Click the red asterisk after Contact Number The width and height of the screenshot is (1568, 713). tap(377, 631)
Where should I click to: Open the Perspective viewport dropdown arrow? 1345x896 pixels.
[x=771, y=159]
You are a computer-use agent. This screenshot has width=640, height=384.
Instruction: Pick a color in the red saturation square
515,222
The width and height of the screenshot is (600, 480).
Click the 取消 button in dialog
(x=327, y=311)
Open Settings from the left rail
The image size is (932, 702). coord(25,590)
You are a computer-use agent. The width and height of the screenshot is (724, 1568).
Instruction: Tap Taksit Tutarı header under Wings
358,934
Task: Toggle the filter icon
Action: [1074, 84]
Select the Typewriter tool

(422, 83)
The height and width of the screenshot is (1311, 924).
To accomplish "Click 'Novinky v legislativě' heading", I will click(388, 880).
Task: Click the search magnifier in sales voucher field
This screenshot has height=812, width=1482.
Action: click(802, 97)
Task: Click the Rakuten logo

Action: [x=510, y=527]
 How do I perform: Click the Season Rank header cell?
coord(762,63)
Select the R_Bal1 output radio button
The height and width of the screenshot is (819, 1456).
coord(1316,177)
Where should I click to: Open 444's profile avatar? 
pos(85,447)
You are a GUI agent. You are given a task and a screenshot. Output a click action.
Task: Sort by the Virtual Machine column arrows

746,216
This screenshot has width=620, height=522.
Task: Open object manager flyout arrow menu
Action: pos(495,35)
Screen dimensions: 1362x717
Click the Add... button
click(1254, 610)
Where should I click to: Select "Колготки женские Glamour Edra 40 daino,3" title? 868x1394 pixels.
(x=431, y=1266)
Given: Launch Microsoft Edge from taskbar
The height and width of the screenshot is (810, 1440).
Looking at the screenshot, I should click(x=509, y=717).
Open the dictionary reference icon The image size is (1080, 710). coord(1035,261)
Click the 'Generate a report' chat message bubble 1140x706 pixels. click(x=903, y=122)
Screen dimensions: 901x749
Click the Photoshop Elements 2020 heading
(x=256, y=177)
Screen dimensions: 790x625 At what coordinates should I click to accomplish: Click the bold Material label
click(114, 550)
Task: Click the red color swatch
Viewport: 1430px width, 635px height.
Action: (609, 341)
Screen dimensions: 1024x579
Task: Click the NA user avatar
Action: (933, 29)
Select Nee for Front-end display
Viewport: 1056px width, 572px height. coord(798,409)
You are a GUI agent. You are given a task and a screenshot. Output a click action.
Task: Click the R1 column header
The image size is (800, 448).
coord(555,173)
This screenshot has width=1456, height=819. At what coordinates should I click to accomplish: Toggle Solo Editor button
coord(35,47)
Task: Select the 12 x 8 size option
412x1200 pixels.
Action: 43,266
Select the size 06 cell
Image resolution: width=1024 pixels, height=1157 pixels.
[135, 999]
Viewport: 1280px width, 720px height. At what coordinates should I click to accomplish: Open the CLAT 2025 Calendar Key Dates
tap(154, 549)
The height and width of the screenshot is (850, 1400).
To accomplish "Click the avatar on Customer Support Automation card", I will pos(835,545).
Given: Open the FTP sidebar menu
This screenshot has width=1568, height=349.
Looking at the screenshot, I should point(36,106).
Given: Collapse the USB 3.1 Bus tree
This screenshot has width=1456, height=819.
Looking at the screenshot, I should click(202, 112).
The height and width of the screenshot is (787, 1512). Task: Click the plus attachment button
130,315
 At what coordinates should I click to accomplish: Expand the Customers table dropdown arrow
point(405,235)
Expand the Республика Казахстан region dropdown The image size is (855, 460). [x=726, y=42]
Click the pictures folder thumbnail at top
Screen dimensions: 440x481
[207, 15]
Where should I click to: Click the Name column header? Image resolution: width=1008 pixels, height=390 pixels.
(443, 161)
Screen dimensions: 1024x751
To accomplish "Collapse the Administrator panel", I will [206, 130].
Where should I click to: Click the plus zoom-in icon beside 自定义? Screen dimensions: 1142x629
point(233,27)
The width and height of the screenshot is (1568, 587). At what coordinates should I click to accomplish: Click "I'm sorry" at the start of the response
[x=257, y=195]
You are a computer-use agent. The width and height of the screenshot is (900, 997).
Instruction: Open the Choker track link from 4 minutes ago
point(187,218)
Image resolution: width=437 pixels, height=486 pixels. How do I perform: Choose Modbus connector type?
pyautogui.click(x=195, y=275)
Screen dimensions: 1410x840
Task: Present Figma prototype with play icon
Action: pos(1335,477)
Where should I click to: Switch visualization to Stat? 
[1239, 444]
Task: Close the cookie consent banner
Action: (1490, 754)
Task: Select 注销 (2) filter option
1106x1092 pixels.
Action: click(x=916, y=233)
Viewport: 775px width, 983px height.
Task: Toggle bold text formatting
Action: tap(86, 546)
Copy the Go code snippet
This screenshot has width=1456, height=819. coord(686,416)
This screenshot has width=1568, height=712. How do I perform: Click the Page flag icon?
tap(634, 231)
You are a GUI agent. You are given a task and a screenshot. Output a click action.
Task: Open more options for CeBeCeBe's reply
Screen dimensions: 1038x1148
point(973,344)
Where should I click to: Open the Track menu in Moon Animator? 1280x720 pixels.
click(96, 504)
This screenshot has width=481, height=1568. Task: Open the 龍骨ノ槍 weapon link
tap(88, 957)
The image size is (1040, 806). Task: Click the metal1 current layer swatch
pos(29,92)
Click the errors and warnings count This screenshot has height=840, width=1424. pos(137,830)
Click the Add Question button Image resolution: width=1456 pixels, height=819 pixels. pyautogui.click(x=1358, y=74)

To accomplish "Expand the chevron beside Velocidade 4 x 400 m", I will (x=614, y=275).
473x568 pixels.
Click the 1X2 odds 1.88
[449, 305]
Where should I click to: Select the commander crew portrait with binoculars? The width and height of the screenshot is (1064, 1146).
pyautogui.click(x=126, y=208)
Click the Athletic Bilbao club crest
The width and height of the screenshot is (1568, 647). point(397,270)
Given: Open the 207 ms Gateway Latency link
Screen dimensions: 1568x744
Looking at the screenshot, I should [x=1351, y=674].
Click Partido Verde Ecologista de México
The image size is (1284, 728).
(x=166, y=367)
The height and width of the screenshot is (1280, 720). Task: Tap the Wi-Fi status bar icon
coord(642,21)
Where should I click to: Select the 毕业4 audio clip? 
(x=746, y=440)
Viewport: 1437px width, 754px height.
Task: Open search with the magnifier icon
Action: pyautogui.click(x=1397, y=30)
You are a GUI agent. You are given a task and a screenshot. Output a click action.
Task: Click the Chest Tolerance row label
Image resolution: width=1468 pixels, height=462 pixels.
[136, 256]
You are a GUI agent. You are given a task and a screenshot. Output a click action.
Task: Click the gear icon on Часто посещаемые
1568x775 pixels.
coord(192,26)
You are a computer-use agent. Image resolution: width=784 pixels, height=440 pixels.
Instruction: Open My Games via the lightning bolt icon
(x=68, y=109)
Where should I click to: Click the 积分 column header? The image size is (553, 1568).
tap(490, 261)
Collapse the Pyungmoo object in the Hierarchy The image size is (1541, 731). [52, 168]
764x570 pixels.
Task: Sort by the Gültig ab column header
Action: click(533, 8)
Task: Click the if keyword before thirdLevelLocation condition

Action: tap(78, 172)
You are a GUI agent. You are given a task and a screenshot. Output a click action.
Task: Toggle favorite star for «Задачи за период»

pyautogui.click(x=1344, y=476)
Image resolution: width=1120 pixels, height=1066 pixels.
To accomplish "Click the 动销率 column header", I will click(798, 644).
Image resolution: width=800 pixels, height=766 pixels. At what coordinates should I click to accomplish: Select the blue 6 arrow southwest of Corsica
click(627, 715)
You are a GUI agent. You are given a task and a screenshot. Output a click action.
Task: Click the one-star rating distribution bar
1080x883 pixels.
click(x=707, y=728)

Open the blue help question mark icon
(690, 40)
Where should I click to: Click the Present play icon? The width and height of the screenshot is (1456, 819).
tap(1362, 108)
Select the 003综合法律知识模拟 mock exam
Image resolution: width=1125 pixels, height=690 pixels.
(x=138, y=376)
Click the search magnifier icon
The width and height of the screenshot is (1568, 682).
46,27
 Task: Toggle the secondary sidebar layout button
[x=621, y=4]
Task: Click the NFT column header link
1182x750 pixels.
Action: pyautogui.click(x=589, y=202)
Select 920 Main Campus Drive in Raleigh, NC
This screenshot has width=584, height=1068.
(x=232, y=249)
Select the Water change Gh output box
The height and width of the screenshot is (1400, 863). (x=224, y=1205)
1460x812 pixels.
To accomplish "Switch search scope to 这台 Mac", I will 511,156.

■ GIVEN PROBLEM
Render the lines of the records as a JSON list of strings, one string per line with blank lines omitted, covering only the part that opens with the line containing "Task: Select 注销 (2) filter option" and closes with the line containing "Click the errors", both inclusive.

■ ANSWER TO THIS TASK
[
  "Task: Select 注销 (2) filter option",
  "1106x1092 pixels.",
  "Action: click(x=916, y=233)",
  "Viewport: 775px width, 983px height.",
  "Task: Toggle bold text formatting",
  "Action: tap(86, 546)",
  "Copy the Go code snippet",
  "This screenshot has width=1456, height=819. coord(686,416)",
  "This screenshot has width=1568, height=712. How do I perform: Click the Page flag icon?",
  "tap(634, 231)",
  "You are a GUI agent. You are given a task and a screenshot. Output a click action.",
  "Task: Open more options for CeBeCeBe's reply",
  "Screen dimensions: 1038x1148",
  "point(973,344)",
  "Where should I click to: Open the Track menu in Moon Animator? 1280x720 pixels.",
  "click(96, 504)",
  "This screenshot has width=481, height=1568. Task: Open the 龍骨ノ槍 weapon link",
  "tap(88, 957)",
  "The image size is (1040, 806). Task: Click the metal1 current layer swatch",
  "pos(29,92)",
  "Click the errors and warnings count This screenshot has height=840, width=1424. pos(137,830)"
]